This project seems to be pretty neat, and it’s clear that a ton of work has
gone into it, but I’m unlikely to ever use it.

Here’s my list of criteria for something like this:

(1) Is it open source? Am I being locked into someone’s proprietary
environment? Can I inspect the code of every function I’m calling on, to make
sure I trust them to behave correctly?

(2) Does it interoperate easily with my existing data and workflows? Can I
easily scrape a webpage to feed data in, or import from a file in some obscure
format from the 90s?

(3) Can I run it offline? Can I share it with anyone I want, and can they
build on what I’ve made without paying a license fee? [Personally I think
running on a computer locally is a big advantage over having everything done
“in the cloud” and displaying in a web page, and thus being completely
unavailable when offline. I’m assuming all the numeric code is being run on
some server somewhere? Or is all the processing done locally in Javascript?]

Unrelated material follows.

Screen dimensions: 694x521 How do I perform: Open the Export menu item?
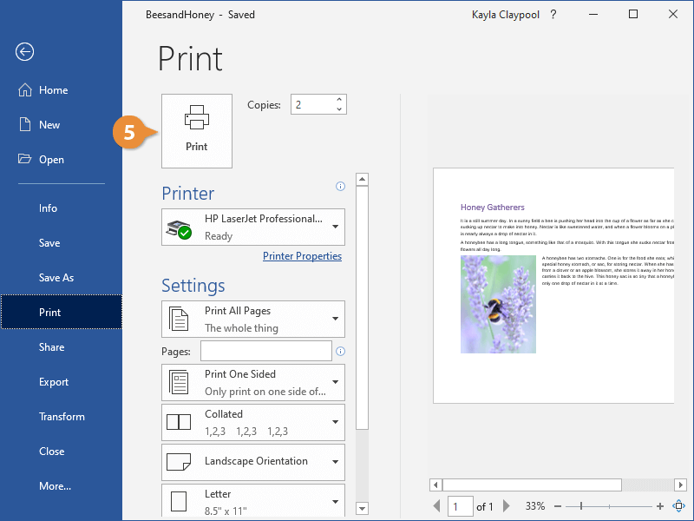54,382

(4) Is there some well tested library that already solves my problem that I
can run within the tool, so that I can just download the library, use its API,
and be done without a bunch of custom work on my end?

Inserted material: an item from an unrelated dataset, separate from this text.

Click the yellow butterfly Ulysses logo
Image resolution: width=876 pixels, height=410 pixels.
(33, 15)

[Or more generally: does the tool solve some problem that I can’t easily solve
in any other way?]

(5) Is the plotting functionality easy enough to make plots of data with a few
seconds of work, but flexible enough that I can make a custom data
visualization if I need to? (For a web project, I would just feed the data to
D3.)

Don’t let me discourage you though. It’s great that people are working on
tools, and quite possible that you’ll find a good market of folks who would
use this thing.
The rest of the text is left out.